So a good friend of mine who goes to a more prestigious law school than me, wrote about the finals process as a 3L and basically gave the perspective that the 2Ls should be thankful to the 3Ls in their respective classes because they are all taking “dives” for us, thus filling out the bottom of the curve just in time for us 2Ls to pad our grades to make a last ditch run for jobs in the spring or even next fall if we have to.
At first, this gave me hope. I thought, “yeah, that sort of makes sense.” Except then I realized that I have been acting like a 3L since I basically finished 1L, with a brief stop in 2L land during summer school. I enjoyed 13 weeks of relative bliss, followed by a much shorter agony period that will wrap itself up with Evidence this Friday. Sure, I wrote for the school paper, did a couple of tournaments, participated (unsuccessfully) in OCI, made some more friends, yet the most important thing was to get pristine grades. Especially after making a gradual progression each period prior to this from the first semester. This time I am afraid I let my extracurriculars get the better of me. In pivotal classes like criminal law, corporations, and evidence, no less. “I see you did quite well in international law, however your grade in corporations was, frankly, subpar.”
Thus, I feel as though I too am taking yet another dive for my classmates. I get the material. I feel as though I could conduct myself at a cocktail party among corporate cliental. I’m pretty sure I could do well at mock trial with the evidence stuff. I imagine I’d ask for a lawyer immediately if I ever was arrested. I could compose an extradition treaty. However, with one shining exception, I do believe I should be writing letters to my classmates (realizing that most of my classes are still only with fellow 2Ls) saying: “Merry Christmas, you’re welcome,” while making a New Years resolution list that says: outline from week one and never have fun again (I didn’t really go out that much-I still have loan proceeds in my bank account and might not have to camp-out at home the whole break.
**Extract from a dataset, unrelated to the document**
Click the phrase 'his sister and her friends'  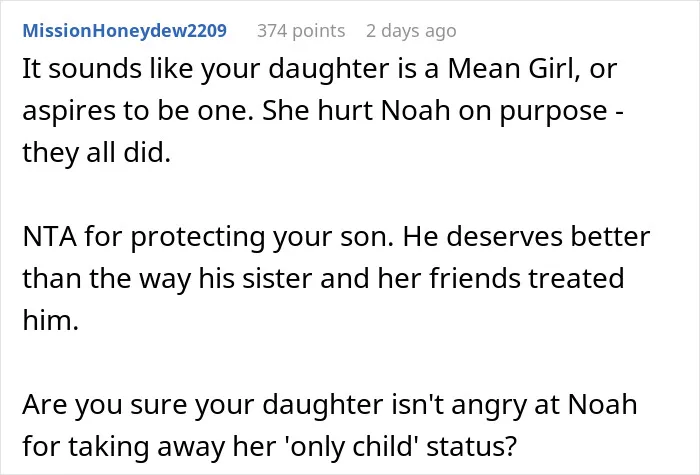[360, 278]
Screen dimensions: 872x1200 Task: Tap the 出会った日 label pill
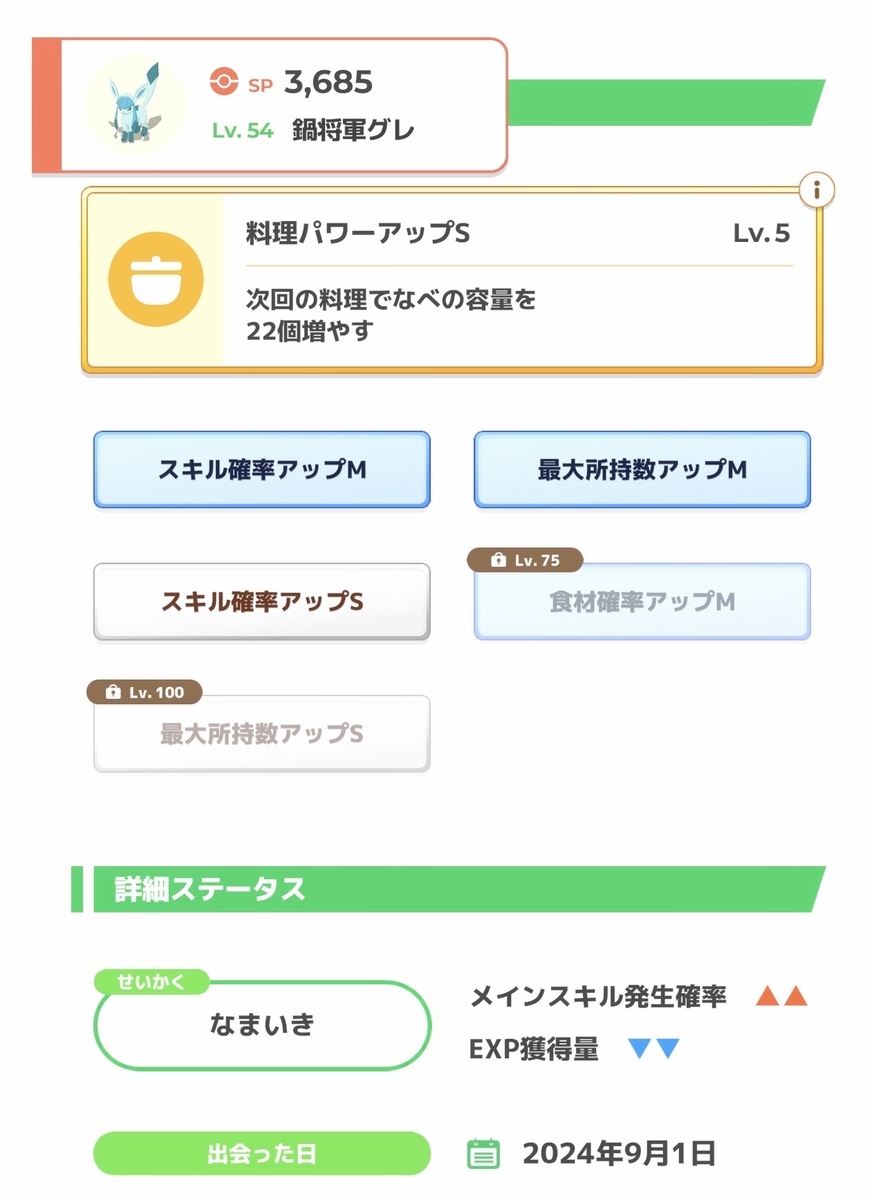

Yes, I realize it’s law school. I cling to that time last year when I was convinced beyond a doubt that I had failed Criminal Law only to pull it out miraculously with a respectable grade. However, this was supposed to be the time to kick it into overdrive. Even respectable grades fall a bit short in the eyes of employers. I am, after all, nearly halfway done with school and will need a job.
Okay. Back to the Hemingway persona. Grace under pressure. Nothing is conclusive until February or perhaps March when grades come out. No one get alarmed. I’m not hysterical or anything-I don’t care actually because it’s all virtually over at this point, out of my hands. Just pointing out the facts. I was intrigued by the idea of people taking “dives” for other people. However, show me someone who does not feel they are taking a “dive” for the rest of the class and I’ll show you a fake law student.
-jd
Just in case, anyone who feels like perhaps skipping the last 40% of their grade in Evidence, I would be most appreciative. I took the hit for everyone on the last midterm where grades were through the roof for most people!